O CARRO DO SOL - LUNA
10.
Na manhã seguinte Mona acompanhou Alado em algumas visitas. Todas as
residências pareceram-lhe maravilhosas e todos seus habitantes seres vindos de
uma era primeva, com olhos amendoados e uma sombria – diria perigosa – emanação
de suas auras. O reino resplandecia em ardente luz laranja, mas, ainda assim,
ela não se convencia.
- Quando cheguei juraria que aqui só
restavam energias, espíritos...
- Talvez...
- Não procure me assustar.
- Assustar? – e ele lhe dirigiu um
olhar realmente assustador.
- Não vem ao caso. Uma matriz não
deveria se assemelhar mais a um corpo denso, negro, com um cenário movido a
estrelas e floresta cerrada?
- Quando o objetivo da mônada é o
controle e o poder material e/ou espiritual, sim. Mas, para o controle do
físico, do corpo material, para o poder sobre os seres da natureza, para a ação
e execução, você precisa aprender a mover-se com segurança em campo aberto, em
meio ao povo, sem redomas. O chão, os seres e os desafios serão teus
parâmetros. Permita-se um planalto – físico e mental – aonde possa sossegar e
observar, talvez sonhar e, principalmente, adquirir benevolência e sabedoria.
Mas, nunca vai poder se afastar do campo da ação sob pena de fragilizar-se.
- Devem estar equivocados sobre mim
em meu reino. Sou uma poeta, sonhadora, amo as noites luxuriosas e também as
esquálidas, sem viço, arrancadas do ventre e da lua. Não me importo de mover-me
em terreno de outrem para isso. Esse dormitório/observatório é muito arejado,
ameaçador e fulminante de claridade.
- Minhas noites são doces, porém –
ele sorriu.
- Nunca me encontrei em uma tão
ardente e também tão suave...
- Só guerreiros fazem noites assim –
insinuou-se.
- Alado...
Ele sorriu e tocou-lhe a mão. Novamente Mona
ficou confusa, distraiu-se, sentiu-se no cenário apenas com ele, era como se
retornasse a algum ponto do passado, em um lugar desabitado. Depois, ao
lado dele, perguntou-lhe:
- Já nos conhecemos?
Alado fez um leve gesto de
assentimento e, então, ele lhe pareceu, por momentos, muito mais jovem, uma
breve mudança de cenário, um tempo ainda mais anterior.
Mona não saberia precisar o
tempo em que ficarão de mãos dadas. Quando deu por si era noite, estrelas se
chegavam mais próximas, um calor agradável percorria a laje em que estavam
sentados.
- Pois bem – ele continuava de algum
ponto da conversa - o meio e os homens fazem escolhas de boa sucessão. Essa tua
boa alma deve ter conquistado os ascetas de teu reino.

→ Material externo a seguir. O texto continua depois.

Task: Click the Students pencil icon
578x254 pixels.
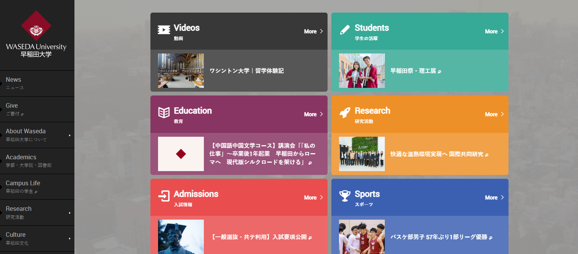Action: (x=345, y=30)
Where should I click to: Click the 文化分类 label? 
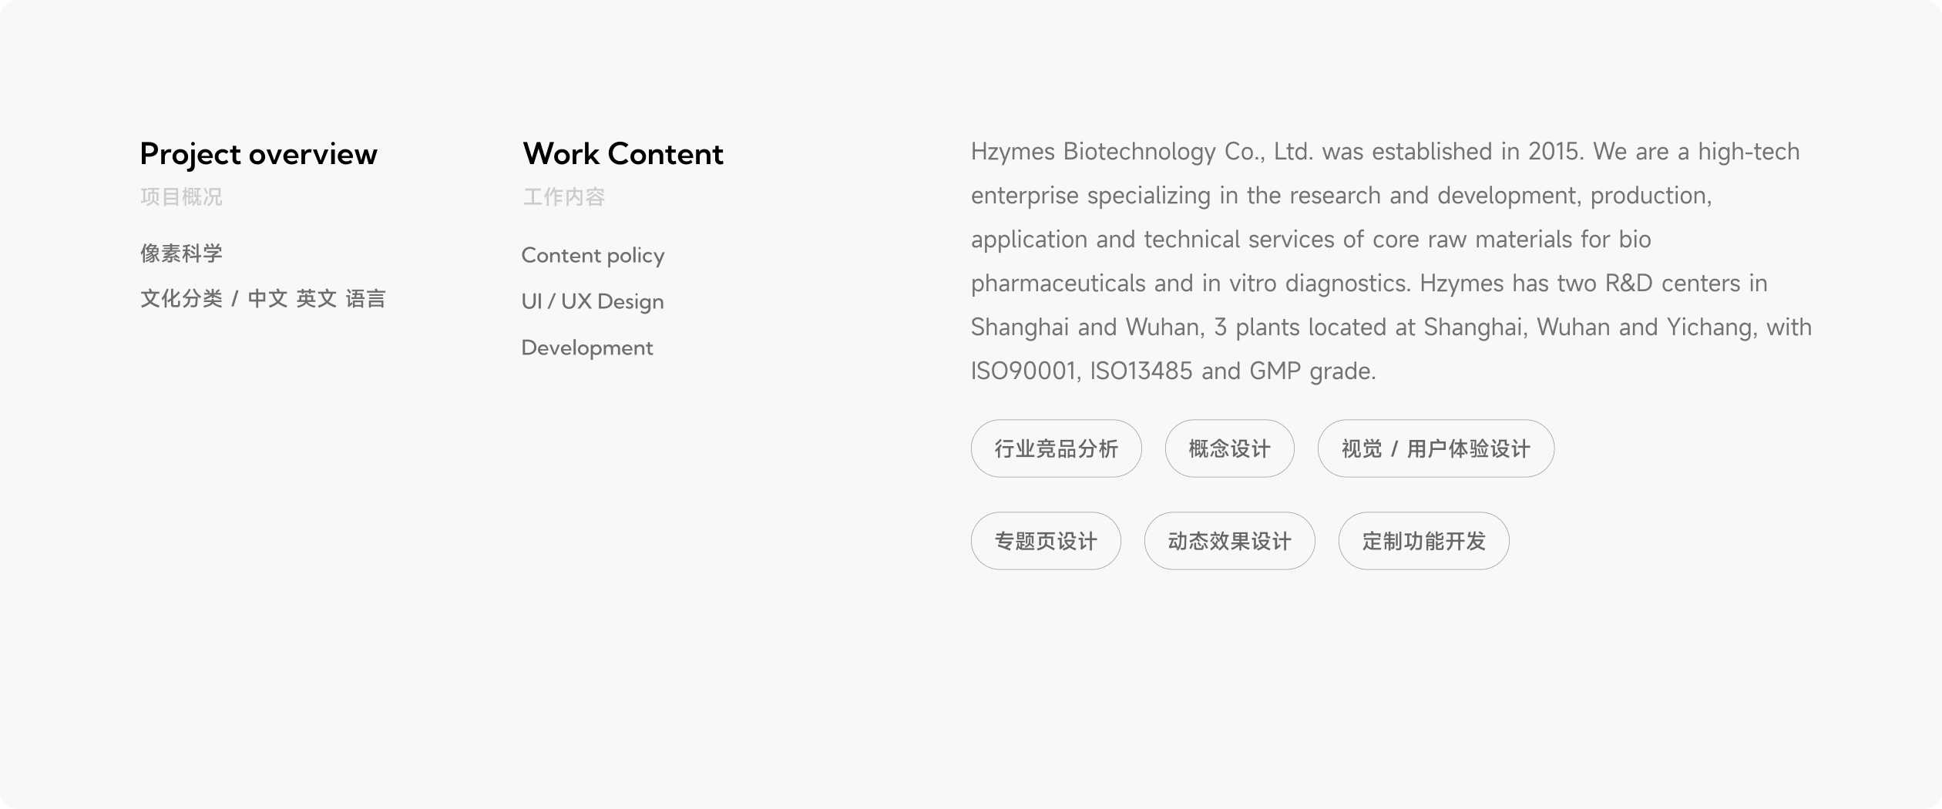pyautogui.click(x=181, y=299)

- Eles têm muita paciência.
- Eu sou tua matriz, mas não sou
você. Teu processo de individuação vai indicar um estar. É um processo, um
conhecimento e uma adaptação.
- Também uma aceitação.
- Para recuperar a integridade de
tua alma e força precisa, primeiro, entregar-se à matriz.
- Literalmente?
- Intensamente. Esqueça nossas
diferenças. Você é nascida de mim ou, melhor, somos nascidos do mesmo parto.
- Você me reestrutura?
- Eu te devolvo a irradiação. Esses
anos de clausura e neblina aprimoraram o verbo e a poesia de tua alma, mas, não
foram benéficos para tua alegria e desenvoltura.

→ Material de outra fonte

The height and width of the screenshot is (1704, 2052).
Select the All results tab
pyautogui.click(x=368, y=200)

- Sei que procuro um porto, uma
legislação, um lar, um amanhecer que se configure como a luz em minha terra.
- E tua terra aceita amanhecer em
você.
- Pois então é isso mesmo?
- É, Mona, pelo menos por alguns
dias, distraia-se da lua.
- Mesmo que o sol tenha me gerado em
sua mais ímpia nascente, Alado, sou amante da noite e senhora da lua porque me
segredou suas preces.
- Pois bem, minha bela, saberei
fazer noites de púrpura e ouro para você.